**Passage to read**
-- start --

This paper elaborates increasing use of microelectromechanical systems (MEMS) in aerospace industry. MEMS are chip-size devices usually carved from semiconductor wafers. Jet engines running lean fuel mixtures are prone to instability. High-temperature MEMS sensors could improve performance and fuel mileage while reducing emissions. The paper also discusses different MEMS structures, as MEMS structures vary greatly. The oscillating proofmass structures sense angular rotation around an axis in the gyro on the right. The industry has also begun to build a more innovation-ready infrastructure. The MEMS and Nanotechnology Exchange provides another way to ease the tortuous path to commercialization. It promises more prototypes, and more technologies will flow from MEMS inventors in the future. However, experts believe that the real problem is that until more MEMS companies begin making money in aerospace, venture capitalists hesitate to fund their companies.

-- end --

**Parts of the exercise**
A) Copy out the passage on MEMS in aerospace in full, keeping every word as it is.
B) Reproduce the lines of the records word for word, starting at the line containing "Open the 0:0" and ending at the line containing "click(x=220, y=192)".

**Listed entries**
-- start --

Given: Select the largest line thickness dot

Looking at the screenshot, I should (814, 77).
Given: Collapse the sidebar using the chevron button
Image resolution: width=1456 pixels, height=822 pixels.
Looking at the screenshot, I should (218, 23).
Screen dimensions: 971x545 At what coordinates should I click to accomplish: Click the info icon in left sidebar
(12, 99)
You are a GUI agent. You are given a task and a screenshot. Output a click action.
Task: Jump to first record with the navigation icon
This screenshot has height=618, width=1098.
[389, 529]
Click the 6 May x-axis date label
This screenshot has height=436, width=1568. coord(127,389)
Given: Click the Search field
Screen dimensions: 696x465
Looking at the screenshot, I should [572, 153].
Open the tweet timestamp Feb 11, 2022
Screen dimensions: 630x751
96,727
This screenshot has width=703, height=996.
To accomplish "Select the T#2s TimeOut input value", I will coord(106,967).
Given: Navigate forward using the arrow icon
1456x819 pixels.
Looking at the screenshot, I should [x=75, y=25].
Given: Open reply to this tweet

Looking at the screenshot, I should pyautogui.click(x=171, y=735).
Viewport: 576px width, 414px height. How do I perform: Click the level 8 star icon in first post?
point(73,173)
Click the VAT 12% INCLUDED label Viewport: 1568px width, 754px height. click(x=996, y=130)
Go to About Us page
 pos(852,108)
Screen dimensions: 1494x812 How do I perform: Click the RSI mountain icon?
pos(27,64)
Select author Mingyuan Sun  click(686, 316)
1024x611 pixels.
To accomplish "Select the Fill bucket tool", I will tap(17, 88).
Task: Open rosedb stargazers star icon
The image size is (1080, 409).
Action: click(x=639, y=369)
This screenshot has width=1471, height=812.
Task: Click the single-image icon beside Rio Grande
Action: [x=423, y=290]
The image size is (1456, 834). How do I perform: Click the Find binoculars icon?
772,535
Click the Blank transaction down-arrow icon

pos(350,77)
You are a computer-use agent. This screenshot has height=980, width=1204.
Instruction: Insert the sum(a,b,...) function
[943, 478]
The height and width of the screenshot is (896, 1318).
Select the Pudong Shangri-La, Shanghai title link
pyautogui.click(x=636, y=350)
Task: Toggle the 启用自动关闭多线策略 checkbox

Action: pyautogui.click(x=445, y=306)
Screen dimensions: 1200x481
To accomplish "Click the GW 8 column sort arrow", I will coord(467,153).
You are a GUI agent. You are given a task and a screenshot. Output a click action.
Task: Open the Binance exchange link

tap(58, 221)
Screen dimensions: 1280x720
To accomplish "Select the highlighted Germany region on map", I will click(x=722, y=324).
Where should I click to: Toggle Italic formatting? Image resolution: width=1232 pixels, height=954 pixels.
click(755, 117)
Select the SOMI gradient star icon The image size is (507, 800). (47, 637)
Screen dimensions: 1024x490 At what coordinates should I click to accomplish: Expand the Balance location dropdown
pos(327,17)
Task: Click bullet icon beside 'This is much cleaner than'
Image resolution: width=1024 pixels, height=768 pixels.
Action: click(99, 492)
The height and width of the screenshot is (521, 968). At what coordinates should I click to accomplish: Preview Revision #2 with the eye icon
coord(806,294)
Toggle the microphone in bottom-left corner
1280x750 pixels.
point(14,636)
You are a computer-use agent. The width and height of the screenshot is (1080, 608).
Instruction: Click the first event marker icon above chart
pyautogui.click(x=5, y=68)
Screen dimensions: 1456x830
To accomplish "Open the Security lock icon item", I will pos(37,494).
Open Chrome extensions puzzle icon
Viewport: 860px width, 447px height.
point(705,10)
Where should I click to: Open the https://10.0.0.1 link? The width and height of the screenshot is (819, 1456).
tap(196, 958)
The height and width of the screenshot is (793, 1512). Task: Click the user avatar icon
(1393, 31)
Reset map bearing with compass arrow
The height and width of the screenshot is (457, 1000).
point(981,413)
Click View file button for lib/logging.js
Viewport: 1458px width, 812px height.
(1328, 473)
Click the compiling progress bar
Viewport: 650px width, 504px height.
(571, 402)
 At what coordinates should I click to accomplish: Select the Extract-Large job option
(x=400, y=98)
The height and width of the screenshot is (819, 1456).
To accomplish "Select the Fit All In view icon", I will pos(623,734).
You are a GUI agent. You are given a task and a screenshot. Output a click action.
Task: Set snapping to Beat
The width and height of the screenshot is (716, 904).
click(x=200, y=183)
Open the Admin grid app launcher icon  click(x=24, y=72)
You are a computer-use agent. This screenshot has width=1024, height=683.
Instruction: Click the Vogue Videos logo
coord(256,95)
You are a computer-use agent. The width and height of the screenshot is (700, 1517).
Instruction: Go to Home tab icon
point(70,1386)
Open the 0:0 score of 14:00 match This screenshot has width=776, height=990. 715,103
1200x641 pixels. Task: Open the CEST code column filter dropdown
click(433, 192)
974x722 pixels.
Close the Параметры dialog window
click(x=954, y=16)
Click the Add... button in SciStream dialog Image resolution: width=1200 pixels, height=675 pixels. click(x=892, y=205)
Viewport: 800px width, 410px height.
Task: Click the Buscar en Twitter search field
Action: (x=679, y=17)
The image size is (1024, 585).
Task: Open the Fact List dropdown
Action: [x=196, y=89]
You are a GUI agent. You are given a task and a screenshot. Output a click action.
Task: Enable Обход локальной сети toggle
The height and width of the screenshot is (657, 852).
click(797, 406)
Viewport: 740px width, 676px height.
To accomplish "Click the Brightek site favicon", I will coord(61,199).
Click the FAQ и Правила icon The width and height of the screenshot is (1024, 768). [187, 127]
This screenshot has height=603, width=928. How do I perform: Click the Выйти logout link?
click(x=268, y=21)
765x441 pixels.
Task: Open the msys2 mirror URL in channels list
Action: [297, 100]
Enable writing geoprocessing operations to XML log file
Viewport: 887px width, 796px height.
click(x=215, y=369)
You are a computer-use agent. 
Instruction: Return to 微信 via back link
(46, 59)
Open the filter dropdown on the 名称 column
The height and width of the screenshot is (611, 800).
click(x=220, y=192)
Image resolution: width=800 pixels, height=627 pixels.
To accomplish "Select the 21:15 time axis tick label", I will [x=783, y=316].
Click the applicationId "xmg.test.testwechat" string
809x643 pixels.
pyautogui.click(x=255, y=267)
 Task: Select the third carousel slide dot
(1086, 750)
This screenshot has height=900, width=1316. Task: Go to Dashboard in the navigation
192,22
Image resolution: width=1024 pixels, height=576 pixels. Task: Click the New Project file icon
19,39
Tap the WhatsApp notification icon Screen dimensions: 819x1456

-- end --

**Final results**
A)
This paper elaborates increasing use of microelectromechanical systems (MEMS) in aerospace industry. MEMS are chip-size devices usually carved from semiconductor wafers. Jet engines running lean fuel mixtures are prone to instability. High-temperature MEMS sensors could improve performance and fuel mileage while reducing emissions. The paper also discusses different MEMS structures, as MEMS structures vary greatly. The oscillating proofmass structures sense angular rotation around an axis in the gyro on the right. The industry has also begun to build a more innovation-ready infrastructure. The MEMS and Nanotechnology Exchange provides another way to ease the tortuous path to commercialization. It promises more prototypes, and more technologies will flow from MEMS inventors in the future. However, experts believe that the real problem is that until more MEMS companies begin making money in aerospace, venture capitalists hesitate to fund their companies.

B)
Open the 0:0 score of 14:00 match This screenshot has width=776, height=990. 715,103
1200x641 pixels. Task: Open the CEST code column filter dropdown
click(433, 192)
974x722 pixels.
Close the Параметры dialog window
click(x=954, y=16)
Click the Add... button in SciStream dialog Image resolution: width=1200 pixels, height=675 pixels. click(x=892, y=205)
Viewport: 800px width, 410px height.
Task: Click the Buscar en Twitter search field
Action: (x=679, y=17)
The image size is (1024, 585).
Task: Open the Fact List dropdown
Action: [x=196, y=89]
You are a GUI agent. You are given a task and a screenshot. Output a click action.
Task: Enable Обход локальной сети toggle
The height and width of the screenshot is (657, 852).
click(797, 406)
Viewport: 740px width, 676px height.
To accomplish "Click the Brightek site favicon", I will coord(61,199).
Click the FAQ и Правила icon The width and height of the screenshot is (1024, 768). [187, 127]
This screenshot has height=603, width=928. How do I perform: Click the Выйти logout link?
click(x=268, y=21)
765x441 pixels.
Task: Open the msys2 mirror URL in channels list
Action: [297, 100]
Enable writing geoprocessing operations to XML log file
Viewport: 887px width, 796px height.
click(x=215, y=369)
You are a computer-use agent. 
Instruction: Return to 微信 via back link
(46, 59)
Open the filter dropdown on the 名称 column
The height and width of the screenshot is (611, 800).
click(x=220, y=192)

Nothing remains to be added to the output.